In 1891, Chesnutt sent a manuscript to Houghton Mifflin, who wrote back: "A writer must have acquired a good deal of vogue through magazine publication before the issue of a collection of his stories in book form is advisable." Apparently he had not acquired enough vogue, because his manuscript was rejected. He continued to publish stories, and in 1899 Houghton Mifflin finally released his first book, The Conjure Woman. Most of the Conjure Woman stories described clever slaves outwitting their cruel masters, and they were written in dialect, filled with supernatural events. The Conjure Woman was incredibly successful, and Chesnutt was welcomed as a major new voice in American fiction.
Chesnutt was trying to write a critique of racism, but it was easy to lose sight of that in the stories. William Dean Howells, one of his champions, wrote about The Conjure Woman: "As far as his race is concerned, or his sixteenth part of a race, it does not greatly matter whether Mr. Chesnutt invented their motives, or found them, as he feigns, among his distant cousins of the Southern cabins. In either case, the wonder of their beauty is the same; and whatever is primitive and sylvan or campestral in the reader's heart is touched by the spells thrown on the simple black lives in these enchanting tales."

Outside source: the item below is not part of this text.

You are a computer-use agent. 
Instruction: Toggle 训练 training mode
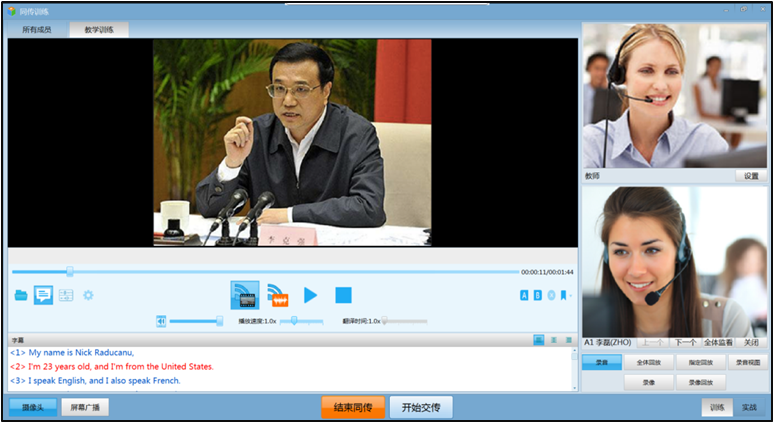point(718,408)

Chesnutt switched gears for his next book, The Wife of His Youth and Other Stories of the Color-Line (1899), realistic stories of life in Ohio and North Carolina, featuring middle-class, light-skinned, mixed-race characters. The Wife of His Youth was also a big seller, and Chesnutt decided to quit his stenography business and become a full-time writer.
Chesnutt followed up these collections with three novels: The House Behind the Cedars (1900), The Marrow of Tradition (1901), and The Colonel's Dream (1905). They sold poorly — readers considered them too angry and radical. So just six years after publishing his first book, Chesnutt's literary career was finished. He went back to his stenography business, worked as an activist, and published an occasional essay or short story.

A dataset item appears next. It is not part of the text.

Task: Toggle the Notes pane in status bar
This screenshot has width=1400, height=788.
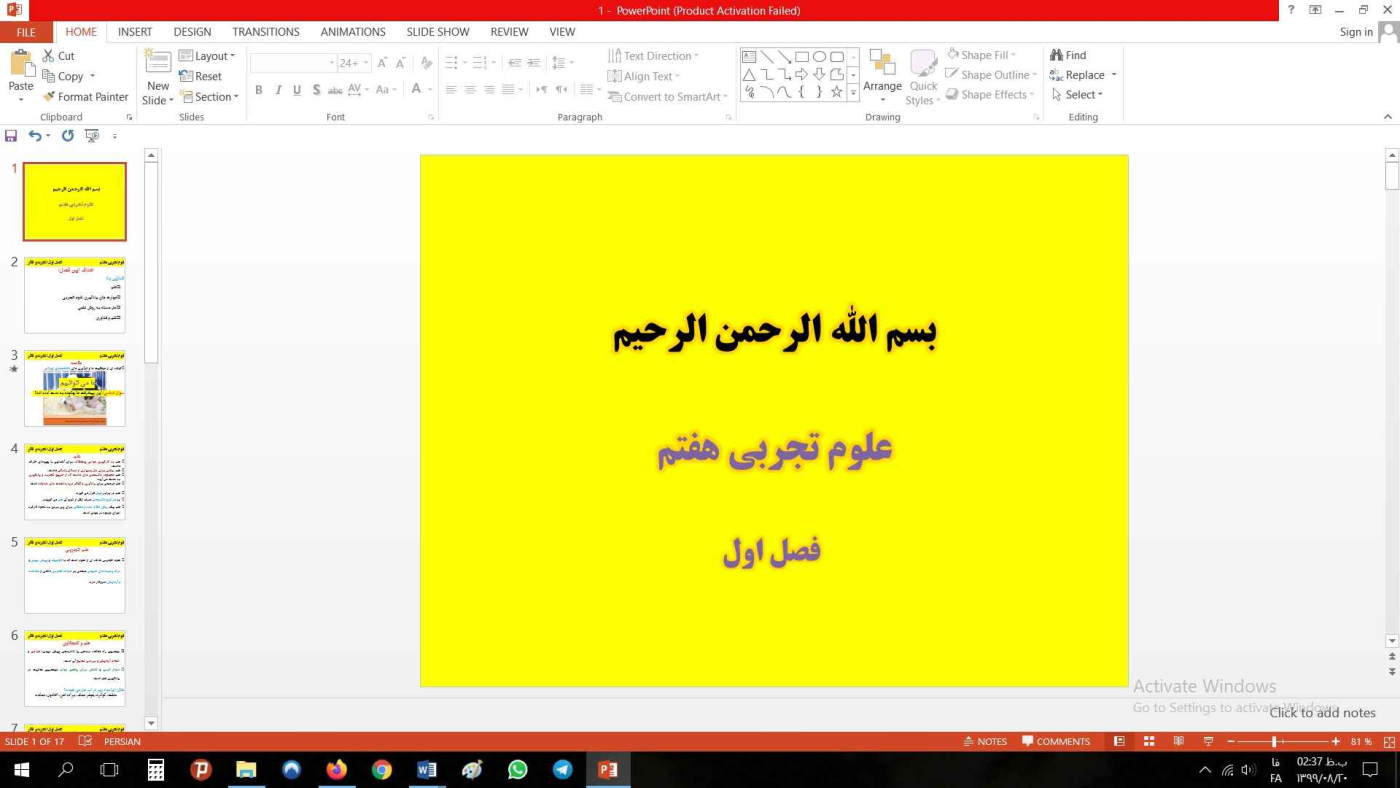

He wrote: "We speak of the mysteries of inanimate nature. The workings of the human heart are the profoundest mystery of the universe. One moment they make us despair of our kind, and the next we see in them the reflection of the divine image."
And, "Impossibilities are merely things of which we have not learned, or we do not wish to happen."

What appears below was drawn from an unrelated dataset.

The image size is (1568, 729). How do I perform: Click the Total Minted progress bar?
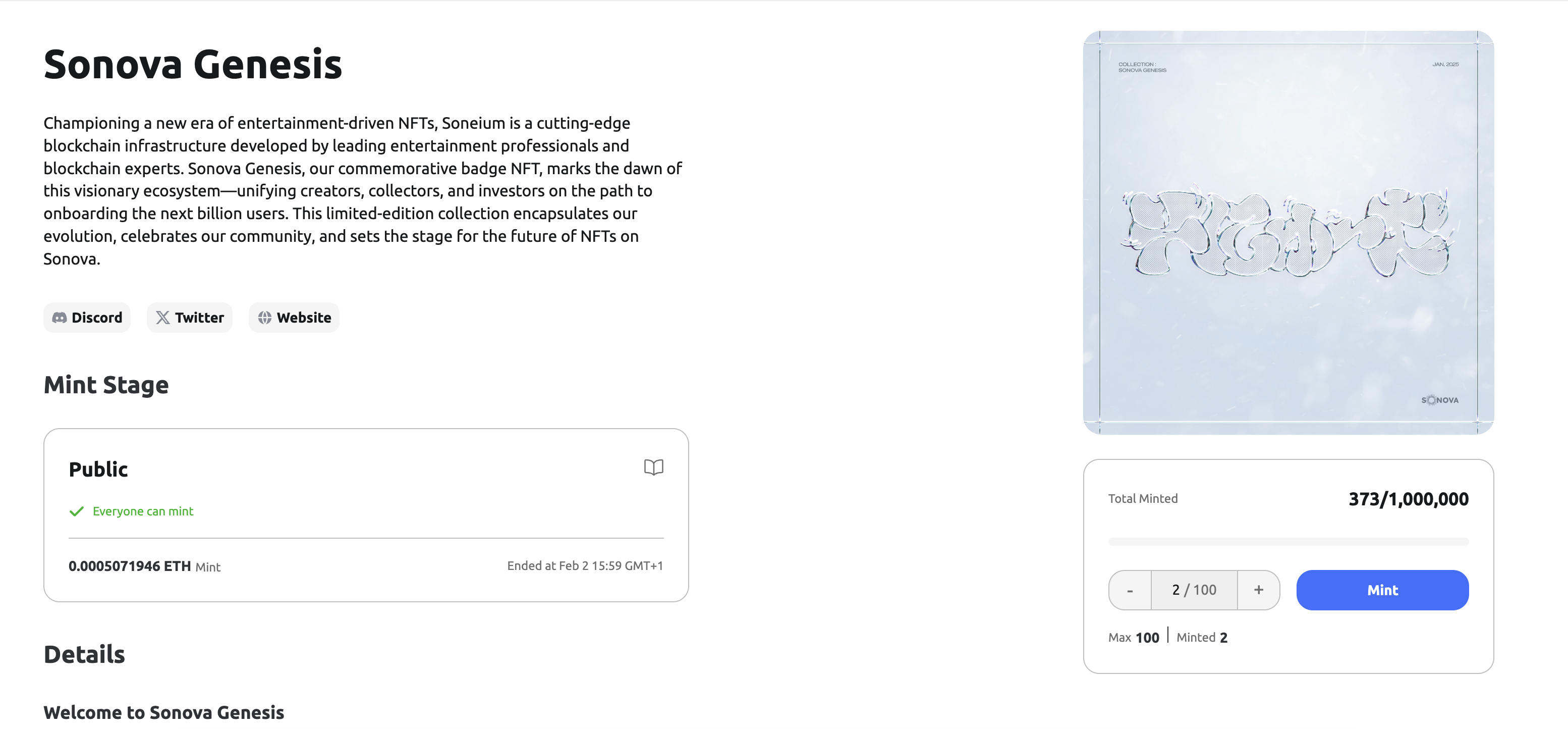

It's the birthday of poet Paul Muldoon (books by this author), born in Portadown, Northern Ireland (1951). He said of his childhood: "The place was County Armagh, about halfway across northern Ireland, an apple growing district where some of the people who had been planted there in the Elizabethan era had come from Warwickshire and brought with them their apple plants, but also much of the language, which William Shakespeare was using and which was fossilized where I was brought up."
He published his first book, New Weather (1973), when he was 21 years old, and he has published more than 30 collections since then. His most recent book is Maggot (2010).